Problem details: In the court ruling below, condense the paragraph beginning "Here, Plaintiff has completely failed" into a bulleted list that keeps its main facts.

Document segment:
◆ ◆ ◆

Here, Plaintiff has completely failed to demonstrate that she exhausted administrative
remedies. She filed her Complaint with the EEOC on June 26, 2009; the parties resolved the
issue with a settlement agreement before a judge on June 27, 2012; and Plaintiff filed the instant
Complaint on September 18, 2012. Plaintiff has failed to show that she was issued, or entitled
to, a right-to-sue letter. Moreover, in light of the settlement agreement, Plaintiff has failed to
even show any reviewable, final decision from the EEOC. Accordingly, to the extent that
Plaintiff’s Complaint alleges a wrongful termination claim against the USPS, Plaintiff’s
Complaint is dismissed for lack of subject matter jurisdiction.
Additionally, in her response to Defendant’s Motion to Dismiss, Plaintiff “ask[s] for a
continued case.” To the extent that Plaintiff asks for a stay while she exhausts administrative
remedies, that request is denied.
3. Failure to State a Claim under 12(b)(6)
a. Standard of Review
To survive a Rule 12(b)(6) motion to dismiss for failure to state a claim, a complaint
“must provide enough facts to state a claim to relief that is plausible on its face.” Robinson v.
Am. Honda Motor Co., Inc., 551 F.3d 218, 222 (4th Cir. 2009) (quoting Bell Atl. Corp. v.
Twombly, 550 U.S. 544, 555 (2007)). “A claim has facial plausibility when the plaintiff pleads
factual content that allows the court to draw the reasonable inference that the defendant is liable
for the misconduct alleged.” Ashcroft v. Iqbal, 556 U.S. 662, 678 (2009) (citing Twombly, 550
U.S. at 556). The court must “accept as true all well-pleaded allegations” and “construe the
factual allegations in the light most favorable to the plaintiff.” Randall v. United States, 30 F.3d
518, 522 (4th Cir. 1994) (citing Mylan Lab., Inc. v. Matkari, 7 F.3d 1130, 1134 (4th Cir. 1993)).

◆ ◆ ◆

Data section:
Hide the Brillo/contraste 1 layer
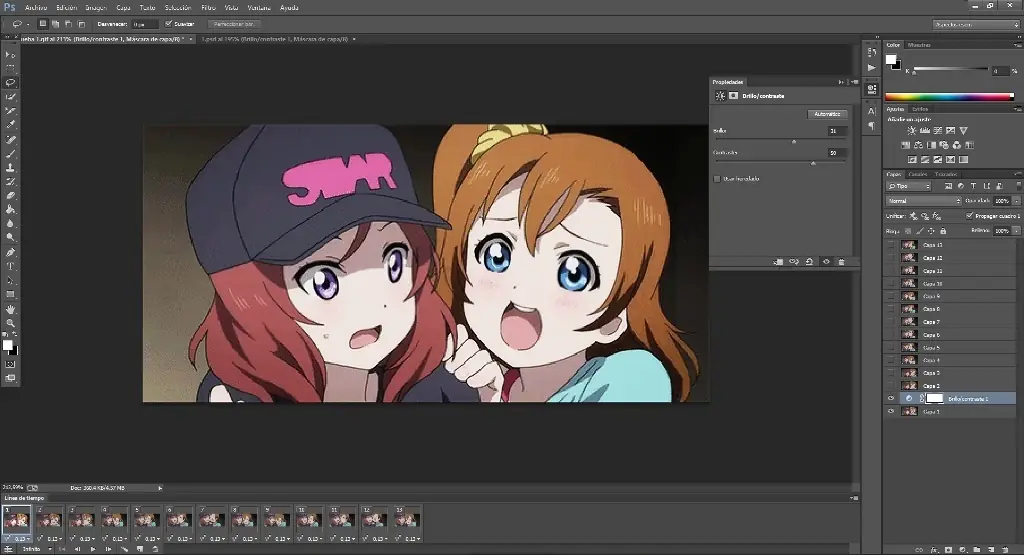891,398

◆ ◆ ◆

Response for this exercise:
- Plaintiff did not show that she exhausted administrative remedies.
- She filed her Complaint with the EEOC on June 26, 2009. The parties settled before a judge on June 27, 2012. She filed the present Complaint on September 18, 2012.
- She did not show that she was issued, or was entitled to, a right-to-sue letter.
- Given the settlement, she did not show any reviewable, final EEOC decision.
- Any wrongful termination claim against the USPS is therefore dismissed for lack of subject matter jurisdiction.